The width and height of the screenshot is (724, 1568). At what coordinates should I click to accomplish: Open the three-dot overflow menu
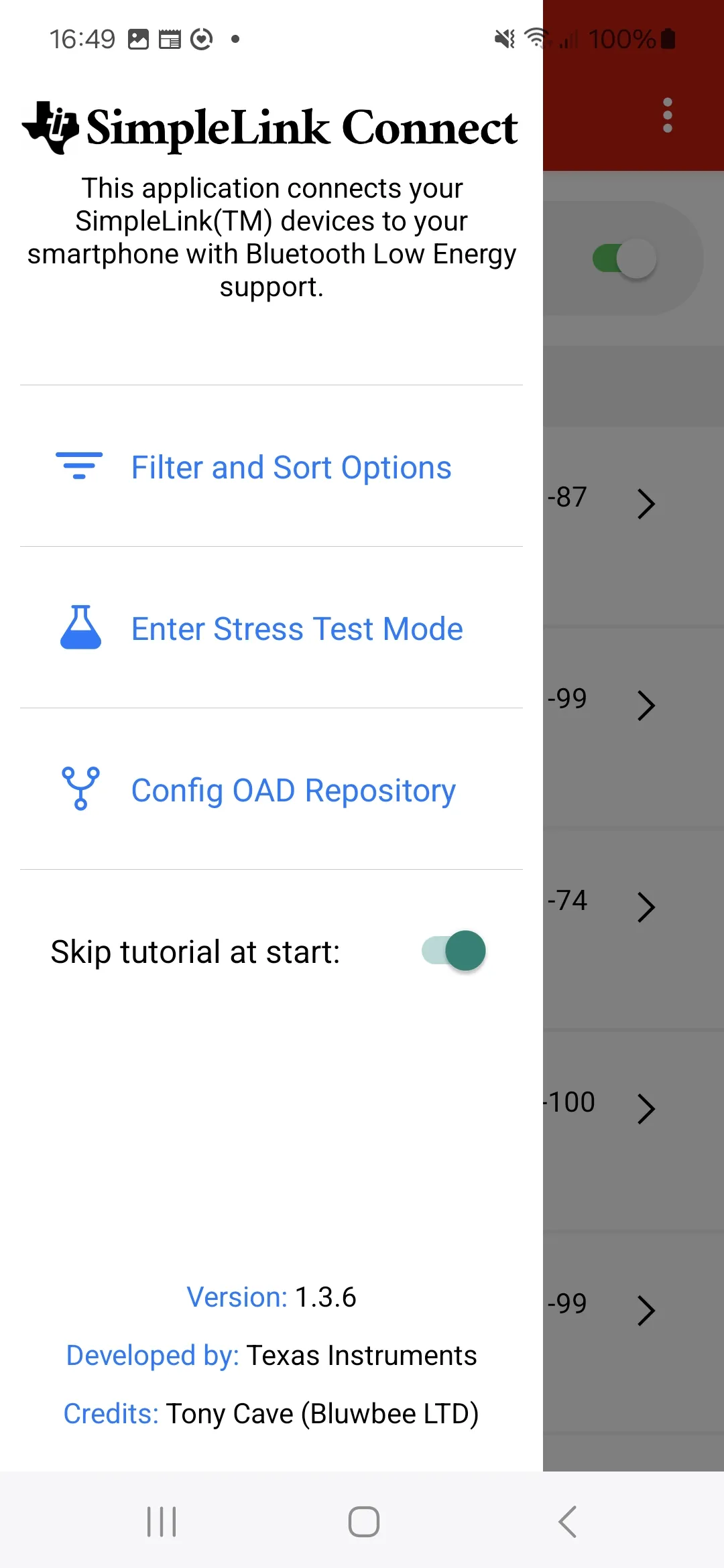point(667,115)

****************

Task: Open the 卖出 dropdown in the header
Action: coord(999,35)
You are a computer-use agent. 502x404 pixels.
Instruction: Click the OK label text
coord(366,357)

****************

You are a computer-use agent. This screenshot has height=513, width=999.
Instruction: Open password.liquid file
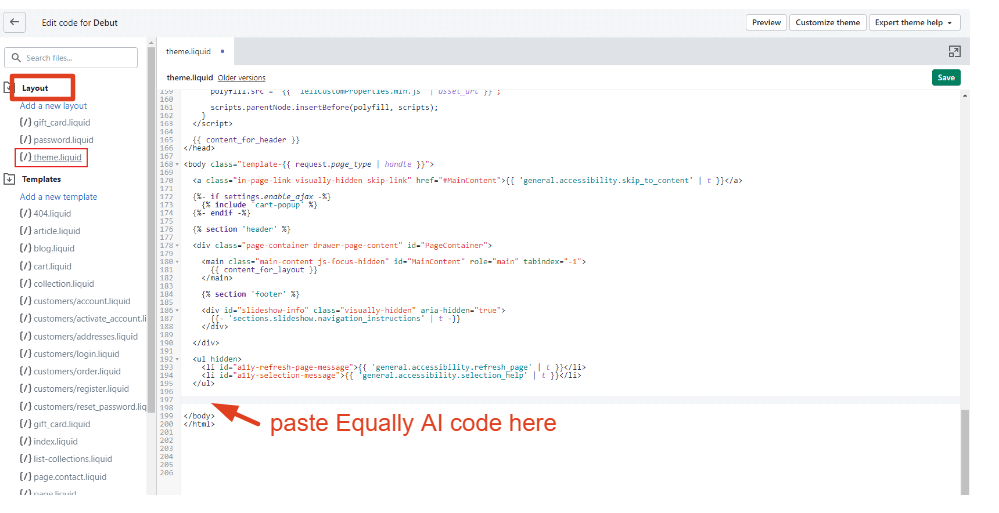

****************

* **Required work**
Report every line of the data in which "agent" appears.

* **Solution for this problem**
You are a computer-use agent. 502x404 pixels.
You are a computer-use agent. This screenshot has height=513, width=999.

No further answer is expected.